# [RECORDS FOR THIS TASK]
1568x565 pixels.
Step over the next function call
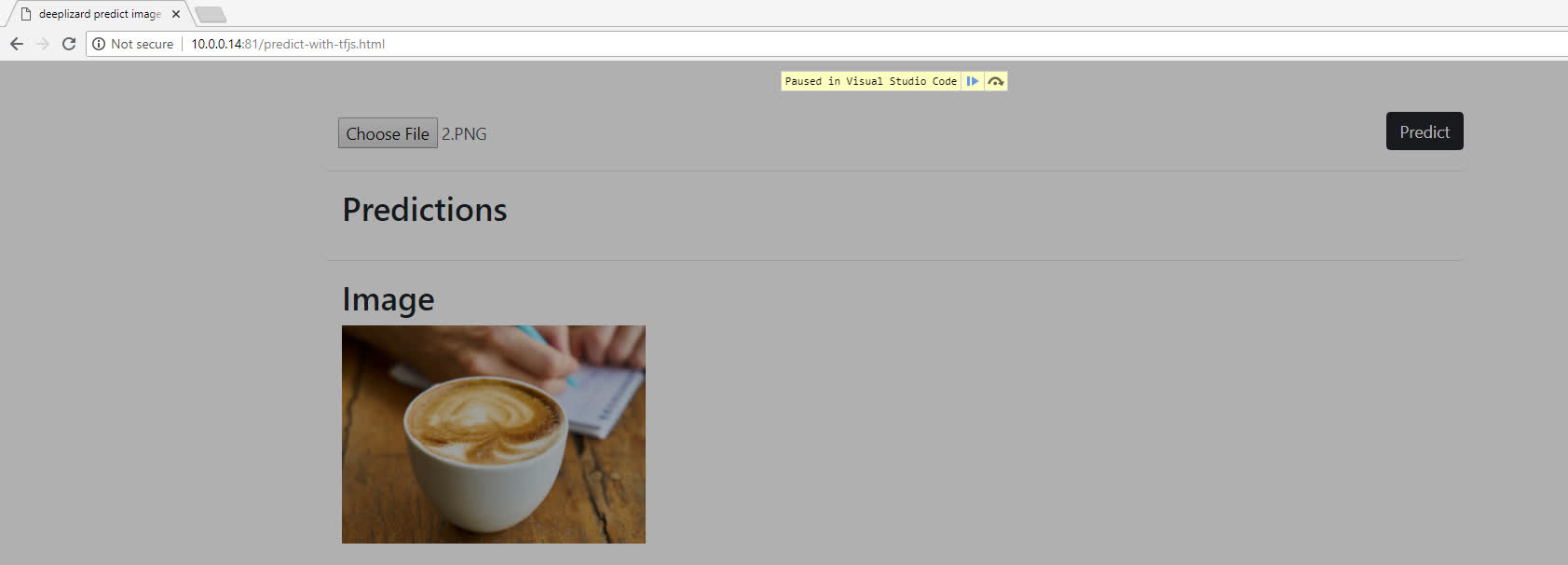coord(996,81)
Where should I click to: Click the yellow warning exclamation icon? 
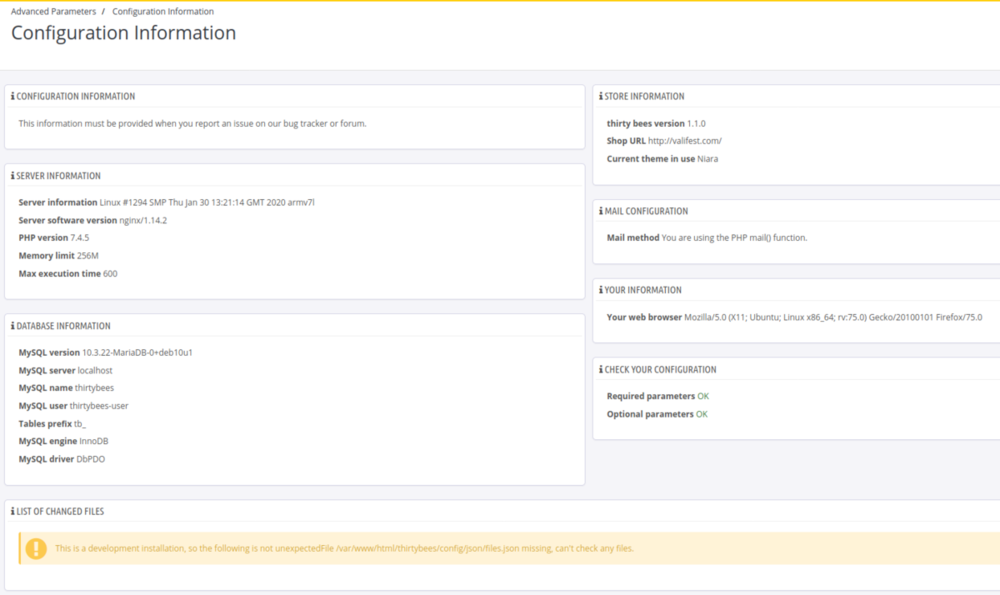[36, 548]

# [PROBLEM TO SOLVE]
Please write out all of the data above again, requests included, scaling every coordinate in the answers by 1.45 and rounding to whole numbers, with halves rounded up. Leave the pictures out.

# [REPLY TO THE EXERCISE]
1568x565 pixels.
Step over the next function call
coord(1444,117)
Where should I click to: Click the yellow warning exclamation icon? 
[52, 795]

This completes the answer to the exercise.